_Document extract:_
_ _ _ _ _ _ _

AMD Details High Floating Point Capabilities Of Upcoming Bulldozer Chips
One of the most interesting features planned for AMD's next generation core architecture, which features the new "Bulldozer" core, is something called the "Flex FP," which promises to deliver tremendous floating point capabilities for technical and financial applications.
For those of you not familiar with floating point math, this is the high
level stuff, not 1+1 integer math that most applications use. In
computing, floating point describes a system for representing numbers that
would be too large or too small to be represented as integers. Numbers are
in general represented approximately to a fixed number of significant
digits and scaled using an exponent. AMD claims that its "Flex FP"
floating point unit could offer technical applications and financial
applications that rely on heavy-duty use of floating point math huge
increases in performance over the existing architectures, as well as far
more flexibility.

_ _ _ _ _ _ _

Text and item location entries:
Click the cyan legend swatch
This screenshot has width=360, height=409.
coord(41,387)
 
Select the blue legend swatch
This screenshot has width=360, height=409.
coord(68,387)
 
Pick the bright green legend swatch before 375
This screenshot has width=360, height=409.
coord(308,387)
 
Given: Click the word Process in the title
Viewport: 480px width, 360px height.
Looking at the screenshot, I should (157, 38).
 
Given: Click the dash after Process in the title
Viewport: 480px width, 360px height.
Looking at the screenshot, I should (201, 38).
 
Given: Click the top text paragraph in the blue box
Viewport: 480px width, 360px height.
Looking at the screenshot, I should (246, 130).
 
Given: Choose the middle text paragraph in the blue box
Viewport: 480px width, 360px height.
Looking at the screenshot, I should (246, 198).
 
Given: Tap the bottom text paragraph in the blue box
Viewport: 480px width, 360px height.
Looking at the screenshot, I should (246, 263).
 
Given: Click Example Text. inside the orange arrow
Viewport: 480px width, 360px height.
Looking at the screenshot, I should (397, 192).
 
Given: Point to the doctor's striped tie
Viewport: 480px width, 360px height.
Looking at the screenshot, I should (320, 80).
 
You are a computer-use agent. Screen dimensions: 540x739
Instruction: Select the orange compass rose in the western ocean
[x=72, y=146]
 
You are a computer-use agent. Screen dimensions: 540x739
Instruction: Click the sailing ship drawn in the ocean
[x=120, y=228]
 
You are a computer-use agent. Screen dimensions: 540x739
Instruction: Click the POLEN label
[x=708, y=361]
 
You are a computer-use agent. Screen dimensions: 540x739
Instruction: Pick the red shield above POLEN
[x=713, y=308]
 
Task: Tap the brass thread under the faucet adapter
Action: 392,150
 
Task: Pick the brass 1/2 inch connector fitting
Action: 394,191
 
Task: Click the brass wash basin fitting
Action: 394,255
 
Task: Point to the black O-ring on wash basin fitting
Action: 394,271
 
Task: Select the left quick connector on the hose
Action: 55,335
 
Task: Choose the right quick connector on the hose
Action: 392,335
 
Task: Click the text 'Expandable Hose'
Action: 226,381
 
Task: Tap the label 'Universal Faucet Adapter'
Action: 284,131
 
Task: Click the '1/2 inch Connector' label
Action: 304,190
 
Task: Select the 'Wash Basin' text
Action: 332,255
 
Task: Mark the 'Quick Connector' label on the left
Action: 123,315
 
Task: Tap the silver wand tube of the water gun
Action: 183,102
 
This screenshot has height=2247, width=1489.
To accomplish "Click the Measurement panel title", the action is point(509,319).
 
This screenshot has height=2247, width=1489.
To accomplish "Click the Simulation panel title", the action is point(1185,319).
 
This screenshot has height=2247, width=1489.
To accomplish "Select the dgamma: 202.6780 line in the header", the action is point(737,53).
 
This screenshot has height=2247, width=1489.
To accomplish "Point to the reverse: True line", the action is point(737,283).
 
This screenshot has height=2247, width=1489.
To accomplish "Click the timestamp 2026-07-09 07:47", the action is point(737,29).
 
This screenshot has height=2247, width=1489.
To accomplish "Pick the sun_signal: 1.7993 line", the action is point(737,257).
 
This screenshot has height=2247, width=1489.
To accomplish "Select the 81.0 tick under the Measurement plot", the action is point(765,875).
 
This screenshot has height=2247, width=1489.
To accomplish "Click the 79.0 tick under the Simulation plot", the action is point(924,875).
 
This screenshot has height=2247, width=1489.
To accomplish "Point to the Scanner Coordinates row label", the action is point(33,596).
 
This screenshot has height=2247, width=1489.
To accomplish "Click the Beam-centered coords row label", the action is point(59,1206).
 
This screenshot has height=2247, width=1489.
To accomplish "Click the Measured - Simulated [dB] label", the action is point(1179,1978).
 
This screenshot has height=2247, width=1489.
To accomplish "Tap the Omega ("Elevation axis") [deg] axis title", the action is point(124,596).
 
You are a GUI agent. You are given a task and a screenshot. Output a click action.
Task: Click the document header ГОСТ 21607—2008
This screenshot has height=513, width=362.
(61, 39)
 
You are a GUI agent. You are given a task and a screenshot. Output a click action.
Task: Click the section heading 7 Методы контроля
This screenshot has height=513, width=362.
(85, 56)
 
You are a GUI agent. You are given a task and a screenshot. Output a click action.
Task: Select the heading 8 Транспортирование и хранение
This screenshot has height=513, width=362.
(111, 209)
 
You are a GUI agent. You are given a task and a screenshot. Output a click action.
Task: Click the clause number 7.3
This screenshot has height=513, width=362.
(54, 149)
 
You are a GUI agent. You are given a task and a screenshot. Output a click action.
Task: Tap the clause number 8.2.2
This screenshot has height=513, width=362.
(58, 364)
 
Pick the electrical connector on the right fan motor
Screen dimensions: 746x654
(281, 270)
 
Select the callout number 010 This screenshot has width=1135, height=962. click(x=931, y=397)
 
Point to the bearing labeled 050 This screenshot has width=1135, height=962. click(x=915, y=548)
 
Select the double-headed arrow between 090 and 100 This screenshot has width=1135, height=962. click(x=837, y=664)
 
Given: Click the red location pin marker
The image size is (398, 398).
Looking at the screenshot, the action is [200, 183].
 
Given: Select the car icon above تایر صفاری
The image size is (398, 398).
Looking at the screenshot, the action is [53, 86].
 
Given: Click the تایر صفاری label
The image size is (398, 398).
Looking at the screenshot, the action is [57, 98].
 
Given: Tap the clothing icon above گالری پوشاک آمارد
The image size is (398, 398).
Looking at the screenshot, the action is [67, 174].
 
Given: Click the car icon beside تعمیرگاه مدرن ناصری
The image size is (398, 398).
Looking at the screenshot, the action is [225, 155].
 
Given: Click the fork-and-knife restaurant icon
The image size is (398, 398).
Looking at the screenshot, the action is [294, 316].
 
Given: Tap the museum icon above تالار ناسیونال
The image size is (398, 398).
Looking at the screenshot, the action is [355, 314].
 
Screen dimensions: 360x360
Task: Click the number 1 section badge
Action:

_ _ _ _ _ _ _

_Task list:_
1) In the Bulldozer article, what is the name of the floating point feature AMD has planned for its next generation core architecture?
2) Write out, word for word, the part of the Bulldozer article that begins at "floating point unit" and stops after "more flexibility.".

_Solutions to the exercise:_
1) It is called the "Flex FP."

2)
floating point unit could offer technical applications and financial
applications that rely on heavy-duty use of floating point math huge
increases in performance over the existing architectures, as well as far
more flexibility.